# Canard PC & Canardpc.com > Nos Autres Rubriques > [Peepshow] Circulez, y'a rien à boire

## Gana

Pas de domino's day cette année sur TF1. Il faut dire que le record n'a pas été homologué par les juges qui étaient bien tous torchés comme des Polonais. El Gringo, grand journaliste de terrain a quand même réussi à récupérer des images de l'événement sans vomir une seule fois.

Voir la news (1 image, 1 vidéo )

----------


## Khalimerot

je les aurais bien aidé a vider les bouteilles qui ont servies a l'exploit :D

----------


## Zaiyurhf

j'aime  ::wub::

----------


## Valkyr

::O: 

Le baby-foot est génial.

----------


## Onice

Ces mecs ont la classe !

----------


## FUTOMAKI

Oh ouais le baby à la fin...

----------


## Warzlouf

Merveilleux, un grand moment de poésie hypnotique et transcendantale. Beaucoup d'inventivité un baby foot utilisé avec brio.

----------


## DecapFour

Ya pas à dire, ça aurait plus de classe avec des bonnes bouteilles de pastis.  :Cigare: 
Ils utilisent cependant, qlq bouteilles de Bombay Sapphire.
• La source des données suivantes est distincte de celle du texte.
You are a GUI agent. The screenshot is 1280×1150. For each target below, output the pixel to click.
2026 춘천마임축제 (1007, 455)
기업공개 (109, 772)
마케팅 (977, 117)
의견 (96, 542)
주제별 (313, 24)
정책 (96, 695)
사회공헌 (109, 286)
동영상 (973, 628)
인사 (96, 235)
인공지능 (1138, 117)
Classe.

----------


## (Douysteam)VINO

La grande classe

----------


## Ulyses

Le plus marrant maintenant? La session balayage de verre cassé.

----------


## zAo

Boire fait reboire !

----------


## zuluhed

Terrible!! C'est programmay pour quand sur TF1?

----------


## Silver

A mon avis on approche de l'œuvre d'art totale là... total respect !  :Cigare:

----------


## titi3

Haha fantastique  :^_^:  Deux questions: combien de temps pour monté tout le bazard et surtout: font ils un test avant pour voir si tout est bien calibré  :Cigare:  ?

----------


## Nilsou

Ouais c'est vrai ça comment ils font pour savoir que tout tombera pile poil?

----------


## touriste

Ca en fait des crayons :x

----------


## TheToune

????? Ce truc est pas déjà passé dans une news il y a un moment ...

Y'avait même une blague sur le fait que c'etait pas chez gringo parce que c'etait trop bien rangé ou un truc du genre....
Ou alors je suis un jeune drogué ...

----------